Bangladesh’s first case of HIV was reported in 1989. Since then, the prevalence rate has been less than 1%, with high levels of infection detected in injecting drug users (over 7%). Being a Muslim nation, the culture in this country is highly conservative. Women are required to abstain from sex prior to marriage, and breaking this rule usually has high consequences and may shame one’s family. Another important factor is that the Bangladesh government recognized the HIV threat early and chose to act through implementing various HIV programs and acting as a catalyst for the entry of various non-governmental organizations.
During the time HIV was first being discovered, Japan was highly governed by a culture that held respect and class in very high opinion. Premarital sex was frowned upon, and marriage values were held in high regard. These factors ensured that HIV took time to enter Japanese society. After HIV was discovered in other parts of Asia, the government embarked on intensive prevention programs. The use of condoms was widely promoted, and people were educated about the risk posed by this disease. The government also undertook to reduce the sex trade in the country, and in areas where this was impossible, education and mandatory testing were carried out. Stigmatization of homosexuality may also have played a role in curbing HIV spread in the country since most men did not engage and chose to hide their sexuality.

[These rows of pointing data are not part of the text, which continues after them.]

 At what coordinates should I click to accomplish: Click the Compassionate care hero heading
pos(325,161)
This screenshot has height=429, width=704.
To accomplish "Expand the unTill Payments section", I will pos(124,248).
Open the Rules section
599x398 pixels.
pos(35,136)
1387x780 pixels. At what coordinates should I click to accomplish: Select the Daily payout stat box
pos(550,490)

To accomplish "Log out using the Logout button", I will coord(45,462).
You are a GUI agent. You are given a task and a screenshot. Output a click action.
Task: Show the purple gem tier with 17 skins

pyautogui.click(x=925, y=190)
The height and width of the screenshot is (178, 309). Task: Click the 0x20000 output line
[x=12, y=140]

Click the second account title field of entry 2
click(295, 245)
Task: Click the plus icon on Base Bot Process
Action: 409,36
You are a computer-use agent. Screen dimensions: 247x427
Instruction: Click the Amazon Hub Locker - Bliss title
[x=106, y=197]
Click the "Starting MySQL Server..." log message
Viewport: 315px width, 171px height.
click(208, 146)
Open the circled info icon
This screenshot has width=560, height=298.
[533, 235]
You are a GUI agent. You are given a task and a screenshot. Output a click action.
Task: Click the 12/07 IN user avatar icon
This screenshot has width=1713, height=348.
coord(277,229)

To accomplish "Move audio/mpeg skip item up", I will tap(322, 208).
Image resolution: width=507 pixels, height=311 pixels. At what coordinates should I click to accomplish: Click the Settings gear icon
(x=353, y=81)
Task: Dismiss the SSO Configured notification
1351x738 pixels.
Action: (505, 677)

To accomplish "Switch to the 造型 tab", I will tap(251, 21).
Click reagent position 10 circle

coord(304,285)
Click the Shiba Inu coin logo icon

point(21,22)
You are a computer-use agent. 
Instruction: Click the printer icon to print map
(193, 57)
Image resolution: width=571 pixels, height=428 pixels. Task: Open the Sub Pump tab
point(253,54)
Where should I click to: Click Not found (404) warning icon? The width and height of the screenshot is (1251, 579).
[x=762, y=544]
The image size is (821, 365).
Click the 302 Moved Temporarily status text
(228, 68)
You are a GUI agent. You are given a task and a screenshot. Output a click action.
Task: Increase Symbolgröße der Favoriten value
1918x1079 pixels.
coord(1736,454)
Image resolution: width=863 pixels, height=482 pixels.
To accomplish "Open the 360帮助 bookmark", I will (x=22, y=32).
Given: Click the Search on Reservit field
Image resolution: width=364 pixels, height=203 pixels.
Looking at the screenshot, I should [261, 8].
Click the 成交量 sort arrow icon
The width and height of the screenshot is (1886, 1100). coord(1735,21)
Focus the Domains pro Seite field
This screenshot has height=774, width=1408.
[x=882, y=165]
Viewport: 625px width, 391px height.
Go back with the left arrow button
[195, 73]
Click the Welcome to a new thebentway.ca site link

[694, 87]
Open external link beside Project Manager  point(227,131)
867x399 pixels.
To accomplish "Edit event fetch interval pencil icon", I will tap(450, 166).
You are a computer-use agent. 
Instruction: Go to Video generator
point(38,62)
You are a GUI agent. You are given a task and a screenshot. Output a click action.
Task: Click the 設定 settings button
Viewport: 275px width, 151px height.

In the Philippines, the main reason why HIV prevalence is low has been linked with widespread circumcision practices. Research has shown that circumcision may help prevent the contraction of HIV. In the Philippines, it was also noted that most of the people who were infected were migrant workers from neighboring countries. Although prostitution is relatively high in the country, over 65% of sex workers use condoms and usually have very few clients, about 3 per week.
Finally, South Korea has, for a very long time, had a very restrictive culture. Inappropriate sexual activity was not only frowned upon by society but also by law. The country also imposed mandatory testing on all sex workers, homosexuals, and foreigners staying in the country after cases of HIV began being detected in Asia. The South Korean culture is also highly conservative; hence restriction of inappropriate sexual contact, premarital sex, and prostitution has ensured low HIV prevalence in the country. These two main steps have ensured that HIV prevalence in the country has stayed low.